** Start Document section **

About fifteen years ago, my then writing partner, Teal Minton, said to me, “You know that scene in ALIENS where we see everything that’s happening through the cameras in the guys’ helmets? We should do a whole horror film just like that.”
It was a great idea. We had many great ideas. This is one we should have acted on.
Today, handheld horror films are spreading like the plague. Starting with THE BLAIR WITCH PROJECT and still going strong, these films are a running commentary – whether intentional or not – on our society’s obsession with and technology’s ability to record life as it happens in a way never available to us before. Even “reality” TV is an offspring of this relatively new potential. History will now be recorded and distorted in ways we never imagined before! And stories will be told in ways that are both viscerally exciting and, if done well, almost indistinguishable from real life events and how we experience them. And I’m referring to events that we are not personally a part of, but through the eye of the camera, we become both viewer and participant all at the same time.
Take the Hurricane Katrina disaster, for example. For the billions of people around the world who were not in New Orleans themselves, they experienced those horrific events through – not only the lens of a news camera – but through cell phone cameras, home digital cameras, camcorders, etc. Those events came streaming to us on the web as well as on our televisions. And as a result, the media was no longer able to control what we saw and what we didn’t. And technology has expanded swiftly since then. The current war in Iraq is another prime example as soldiers and other eye-witnesses upload their experiences for all to see. A new language is being written; a new way of sharing; a new way of living; a new way of experiencing.

** End Document section **
** Start Provided information **

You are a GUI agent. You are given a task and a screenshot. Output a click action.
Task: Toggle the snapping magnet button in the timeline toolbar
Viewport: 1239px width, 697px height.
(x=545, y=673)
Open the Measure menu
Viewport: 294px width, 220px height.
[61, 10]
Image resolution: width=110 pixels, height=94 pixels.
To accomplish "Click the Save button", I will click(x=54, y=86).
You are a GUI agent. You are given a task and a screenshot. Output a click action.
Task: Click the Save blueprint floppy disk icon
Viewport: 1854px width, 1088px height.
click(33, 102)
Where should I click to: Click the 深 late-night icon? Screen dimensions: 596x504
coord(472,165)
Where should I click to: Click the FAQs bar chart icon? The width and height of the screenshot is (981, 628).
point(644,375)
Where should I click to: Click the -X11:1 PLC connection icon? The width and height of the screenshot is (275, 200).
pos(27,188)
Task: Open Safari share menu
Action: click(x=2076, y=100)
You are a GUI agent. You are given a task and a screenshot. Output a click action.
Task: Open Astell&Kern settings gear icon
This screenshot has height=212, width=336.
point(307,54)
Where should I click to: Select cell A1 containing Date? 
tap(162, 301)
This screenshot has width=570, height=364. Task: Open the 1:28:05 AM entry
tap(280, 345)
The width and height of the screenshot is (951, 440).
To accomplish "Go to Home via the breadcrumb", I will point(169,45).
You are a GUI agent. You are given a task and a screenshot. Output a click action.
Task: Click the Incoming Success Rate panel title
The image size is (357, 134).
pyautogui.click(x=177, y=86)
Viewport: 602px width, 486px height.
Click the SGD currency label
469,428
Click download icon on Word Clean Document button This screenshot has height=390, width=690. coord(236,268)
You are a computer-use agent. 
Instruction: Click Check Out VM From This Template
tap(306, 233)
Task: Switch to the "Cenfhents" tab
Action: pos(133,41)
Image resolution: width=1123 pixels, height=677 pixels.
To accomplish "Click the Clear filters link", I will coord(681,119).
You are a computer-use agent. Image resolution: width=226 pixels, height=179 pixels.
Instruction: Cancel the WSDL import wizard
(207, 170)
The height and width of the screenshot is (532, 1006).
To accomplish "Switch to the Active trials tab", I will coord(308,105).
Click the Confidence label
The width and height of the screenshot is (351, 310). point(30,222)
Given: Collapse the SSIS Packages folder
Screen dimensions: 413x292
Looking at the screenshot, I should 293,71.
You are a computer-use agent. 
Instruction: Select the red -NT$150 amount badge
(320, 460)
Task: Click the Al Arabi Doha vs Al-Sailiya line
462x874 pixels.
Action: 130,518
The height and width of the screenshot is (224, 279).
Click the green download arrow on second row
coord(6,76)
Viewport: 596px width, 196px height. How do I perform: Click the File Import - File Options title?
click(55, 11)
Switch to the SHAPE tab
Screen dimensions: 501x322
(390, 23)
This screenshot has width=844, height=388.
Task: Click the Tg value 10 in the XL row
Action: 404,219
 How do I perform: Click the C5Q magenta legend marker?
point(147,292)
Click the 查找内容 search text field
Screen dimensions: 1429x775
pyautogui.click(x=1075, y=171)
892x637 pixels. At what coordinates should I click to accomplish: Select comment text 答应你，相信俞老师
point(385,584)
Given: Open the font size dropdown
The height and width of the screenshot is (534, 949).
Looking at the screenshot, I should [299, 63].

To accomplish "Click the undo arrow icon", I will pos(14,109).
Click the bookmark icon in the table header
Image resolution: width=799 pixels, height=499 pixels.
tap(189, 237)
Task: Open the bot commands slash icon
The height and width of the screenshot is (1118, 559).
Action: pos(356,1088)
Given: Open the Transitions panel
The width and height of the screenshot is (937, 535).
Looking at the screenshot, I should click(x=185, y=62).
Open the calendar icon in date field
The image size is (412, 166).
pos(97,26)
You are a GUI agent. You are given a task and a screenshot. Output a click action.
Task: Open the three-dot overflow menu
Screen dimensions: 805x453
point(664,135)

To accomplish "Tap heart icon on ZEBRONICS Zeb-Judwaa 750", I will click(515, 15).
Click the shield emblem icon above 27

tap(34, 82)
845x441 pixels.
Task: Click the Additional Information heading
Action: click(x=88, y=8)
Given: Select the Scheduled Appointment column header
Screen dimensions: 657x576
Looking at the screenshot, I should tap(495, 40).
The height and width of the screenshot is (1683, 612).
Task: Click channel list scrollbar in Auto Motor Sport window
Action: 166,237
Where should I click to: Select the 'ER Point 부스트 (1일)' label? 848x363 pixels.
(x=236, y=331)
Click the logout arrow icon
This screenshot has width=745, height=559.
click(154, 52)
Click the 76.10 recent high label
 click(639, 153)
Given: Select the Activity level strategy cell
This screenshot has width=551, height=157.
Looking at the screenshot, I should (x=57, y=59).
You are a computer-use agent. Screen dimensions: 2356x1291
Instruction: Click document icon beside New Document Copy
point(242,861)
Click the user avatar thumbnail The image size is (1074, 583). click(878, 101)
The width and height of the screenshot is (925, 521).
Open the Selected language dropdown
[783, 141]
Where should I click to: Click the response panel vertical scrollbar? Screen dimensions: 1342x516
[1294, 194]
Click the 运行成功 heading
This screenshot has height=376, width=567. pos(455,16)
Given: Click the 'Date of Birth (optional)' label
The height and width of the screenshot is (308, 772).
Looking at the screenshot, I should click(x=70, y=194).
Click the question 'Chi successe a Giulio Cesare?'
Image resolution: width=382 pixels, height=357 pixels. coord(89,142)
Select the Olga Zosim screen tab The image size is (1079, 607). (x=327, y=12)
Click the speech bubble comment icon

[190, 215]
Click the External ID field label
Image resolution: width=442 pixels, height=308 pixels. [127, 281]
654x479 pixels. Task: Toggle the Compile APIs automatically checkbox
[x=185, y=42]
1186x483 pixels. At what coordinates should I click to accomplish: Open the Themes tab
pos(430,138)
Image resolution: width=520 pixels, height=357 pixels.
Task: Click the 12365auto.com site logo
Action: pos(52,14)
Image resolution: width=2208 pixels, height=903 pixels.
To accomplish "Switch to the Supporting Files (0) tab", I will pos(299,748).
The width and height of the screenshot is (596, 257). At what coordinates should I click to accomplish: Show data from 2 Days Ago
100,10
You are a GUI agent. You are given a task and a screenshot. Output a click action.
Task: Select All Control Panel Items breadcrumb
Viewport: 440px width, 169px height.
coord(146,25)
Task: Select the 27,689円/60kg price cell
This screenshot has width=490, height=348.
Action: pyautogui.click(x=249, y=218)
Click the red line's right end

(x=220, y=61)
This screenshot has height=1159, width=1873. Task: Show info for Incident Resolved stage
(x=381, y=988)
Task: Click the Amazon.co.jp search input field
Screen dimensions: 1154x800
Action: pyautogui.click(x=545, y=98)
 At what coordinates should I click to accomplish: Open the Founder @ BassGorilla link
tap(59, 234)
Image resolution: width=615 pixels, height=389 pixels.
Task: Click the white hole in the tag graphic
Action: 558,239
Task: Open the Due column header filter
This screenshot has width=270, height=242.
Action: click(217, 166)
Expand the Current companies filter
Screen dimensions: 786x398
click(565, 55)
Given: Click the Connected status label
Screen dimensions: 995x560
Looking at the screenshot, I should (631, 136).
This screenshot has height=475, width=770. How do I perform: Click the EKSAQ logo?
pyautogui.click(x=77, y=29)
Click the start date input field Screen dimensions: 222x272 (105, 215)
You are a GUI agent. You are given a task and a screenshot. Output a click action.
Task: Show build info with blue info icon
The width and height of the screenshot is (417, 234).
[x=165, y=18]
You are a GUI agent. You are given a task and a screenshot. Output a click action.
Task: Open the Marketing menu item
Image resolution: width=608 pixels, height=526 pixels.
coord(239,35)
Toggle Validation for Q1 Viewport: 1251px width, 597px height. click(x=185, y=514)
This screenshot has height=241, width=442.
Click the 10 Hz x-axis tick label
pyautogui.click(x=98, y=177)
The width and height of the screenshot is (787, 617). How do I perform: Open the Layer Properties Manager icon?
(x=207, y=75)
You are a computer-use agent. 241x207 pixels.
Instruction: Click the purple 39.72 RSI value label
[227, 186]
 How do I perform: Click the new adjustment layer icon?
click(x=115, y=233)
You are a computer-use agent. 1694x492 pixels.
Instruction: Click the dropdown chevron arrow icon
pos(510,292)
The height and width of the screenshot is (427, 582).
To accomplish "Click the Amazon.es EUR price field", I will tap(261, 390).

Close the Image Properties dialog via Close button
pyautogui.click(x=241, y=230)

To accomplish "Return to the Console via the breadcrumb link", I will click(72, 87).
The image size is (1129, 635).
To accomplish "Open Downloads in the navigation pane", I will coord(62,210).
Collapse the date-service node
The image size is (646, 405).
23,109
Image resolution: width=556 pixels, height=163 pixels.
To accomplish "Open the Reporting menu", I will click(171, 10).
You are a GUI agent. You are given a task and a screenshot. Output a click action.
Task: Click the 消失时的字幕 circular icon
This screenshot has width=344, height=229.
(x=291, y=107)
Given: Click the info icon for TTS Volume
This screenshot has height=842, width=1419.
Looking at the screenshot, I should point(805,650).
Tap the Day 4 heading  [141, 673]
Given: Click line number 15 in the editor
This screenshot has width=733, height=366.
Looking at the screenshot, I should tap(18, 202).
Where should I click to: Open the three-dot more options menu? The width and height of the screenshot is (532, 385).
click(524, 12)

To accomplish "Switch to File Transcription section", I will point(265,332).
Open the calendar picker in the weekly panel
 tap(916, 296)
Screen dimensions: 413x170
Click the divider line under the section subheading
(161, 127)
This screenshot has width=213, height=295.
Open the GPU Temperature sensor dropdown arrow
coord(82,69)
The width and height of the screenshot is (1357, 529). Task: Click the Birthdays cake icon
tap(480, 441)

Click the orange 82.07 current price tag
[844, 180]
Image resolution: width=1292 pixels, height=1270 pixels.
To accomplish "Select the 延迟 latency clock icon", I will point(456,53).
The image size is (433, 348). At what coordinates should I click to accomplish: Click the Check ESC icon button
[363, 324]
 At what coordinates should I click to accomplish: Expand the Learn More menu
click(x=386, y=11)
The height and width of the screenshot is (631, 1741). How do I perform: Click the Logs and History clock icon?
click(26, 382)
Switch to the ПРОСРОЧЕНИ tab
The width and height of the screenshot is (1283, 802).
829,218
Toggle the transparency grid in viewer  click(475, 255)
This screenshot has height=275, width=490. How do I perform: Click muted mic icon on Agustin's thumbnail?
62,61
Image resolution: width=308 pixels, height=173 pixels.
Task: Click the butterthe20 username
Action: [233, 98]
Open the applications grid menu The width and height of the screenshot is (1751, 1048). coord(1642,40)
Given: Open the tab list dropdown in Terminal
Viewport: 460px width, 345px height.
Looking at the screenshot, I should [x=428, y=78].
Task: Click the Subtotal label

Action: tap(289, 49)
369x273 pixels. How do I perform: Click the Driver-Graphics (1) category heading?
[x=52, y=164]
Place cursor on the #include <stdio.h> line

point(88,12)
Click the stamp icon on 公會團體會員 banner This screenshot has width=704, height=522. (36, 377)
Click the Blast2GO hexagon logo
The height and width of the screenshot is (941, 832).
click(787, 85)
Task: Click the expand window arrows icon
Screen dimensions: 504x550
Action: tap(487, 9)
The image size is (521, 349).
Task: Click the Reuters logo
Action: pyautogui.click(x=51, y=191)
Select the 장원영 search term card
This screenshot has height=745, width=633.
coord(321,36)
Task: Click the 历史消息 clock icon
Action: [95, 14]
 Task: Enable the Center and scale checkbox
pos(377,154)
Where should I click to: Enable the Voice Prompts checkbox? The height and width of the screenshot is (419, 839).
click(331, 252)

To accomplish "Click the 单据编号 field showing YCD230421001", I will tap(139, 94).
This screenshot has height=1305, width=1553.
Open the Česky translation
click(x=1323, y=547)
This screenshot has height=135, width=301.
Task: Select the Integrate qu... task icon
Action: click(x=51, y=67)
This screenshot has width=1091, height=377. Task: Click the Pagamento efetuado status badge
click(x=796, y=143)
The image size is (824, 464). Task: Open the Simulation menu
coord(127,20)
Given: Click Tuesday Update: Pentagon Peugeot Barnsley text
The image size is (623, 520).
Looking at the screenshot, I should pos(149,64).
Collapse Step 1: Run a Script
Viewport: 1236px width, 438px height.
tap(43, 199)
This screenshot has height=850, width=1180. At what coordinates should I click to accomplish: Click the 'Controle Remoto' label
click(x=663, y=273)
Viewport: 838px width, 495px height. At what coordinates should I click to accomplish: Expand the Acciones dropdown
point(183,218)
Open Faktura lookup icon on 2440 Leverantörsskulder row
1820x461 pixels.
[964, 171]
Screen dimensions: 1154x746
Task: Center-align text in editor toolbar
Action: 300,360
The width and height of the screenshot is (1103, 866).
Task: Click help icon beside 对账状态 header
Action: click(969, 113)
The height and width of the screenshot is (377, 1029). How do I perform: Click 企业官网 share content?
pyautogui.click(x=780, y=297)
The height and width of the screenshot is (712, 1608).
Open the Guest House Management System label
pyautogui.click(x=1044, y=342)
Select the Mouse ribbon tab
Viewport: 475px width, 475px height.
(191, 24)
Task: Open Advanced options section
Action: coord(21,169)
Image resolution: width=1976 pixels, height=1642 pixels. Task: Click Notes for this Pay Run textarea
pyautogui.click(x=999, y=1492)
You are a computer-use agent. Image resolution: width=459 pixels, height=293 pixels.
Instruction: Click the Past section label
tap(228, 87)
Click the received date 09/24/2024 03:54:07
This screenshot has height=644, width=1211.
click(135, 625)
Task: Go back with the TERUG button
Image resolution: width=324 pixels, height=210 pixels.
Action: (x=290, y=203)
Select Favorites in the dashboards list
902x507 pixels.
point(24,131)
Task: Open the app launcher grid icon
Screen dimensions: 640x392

** End Provided information **

What you will do:
Quote the essay on handheld horror films in full, word for word. These lines were taken from a separate source.

Finished task:
About fifteen years ago, my then writing partner, Teal Minton, said to me, “You know that scene in ALIENS where we see everything that’s happening through the cameras in the guys’ helmets? We should do a whole horror film just like that.”
It was a great idea. We had many great ideas. This is one we should have acted on.
Today, handheld horror films are spreading like the plague. Starting with THE BLAIR WITCH PROJECT and still going strong, these films are a running commentary – whether intentional or not – on our society’s obsession with and technology’s ability to record life as it happens in a way never available to us before. Even “reality” TV is an offspring of this relatively new potential. History will now be recorded and distorted in ways we never imagined before! And stories will be told in ways that are both viscerally exciting and, if done well, almost indistinguishable from real life events and how we experience them. And I’m referring to events that we are not personally a part of, but through the eye of the camera, we become both viewer and participant all at the same time.
Take the Hurricane Katrina disaster, for example. For the billions of people around the world who were not in New Orleans themselves, they experienced those horrific events through – not only the lens of a news camera – but through cell phone cameras, home digital cameras, camcorders, etc. Those events came streaming to us on the web as well as on our televisions. And as a result, the media was no longer able to control what we saw and what we didn’t. And technology has expanded swiftly since then. The current war in Iraq is another prime example as soldiers and other eye-witnesses upload their experiences for all to see. A new language is being written; a new way of sharing; a new way of living; a new way of experiencing.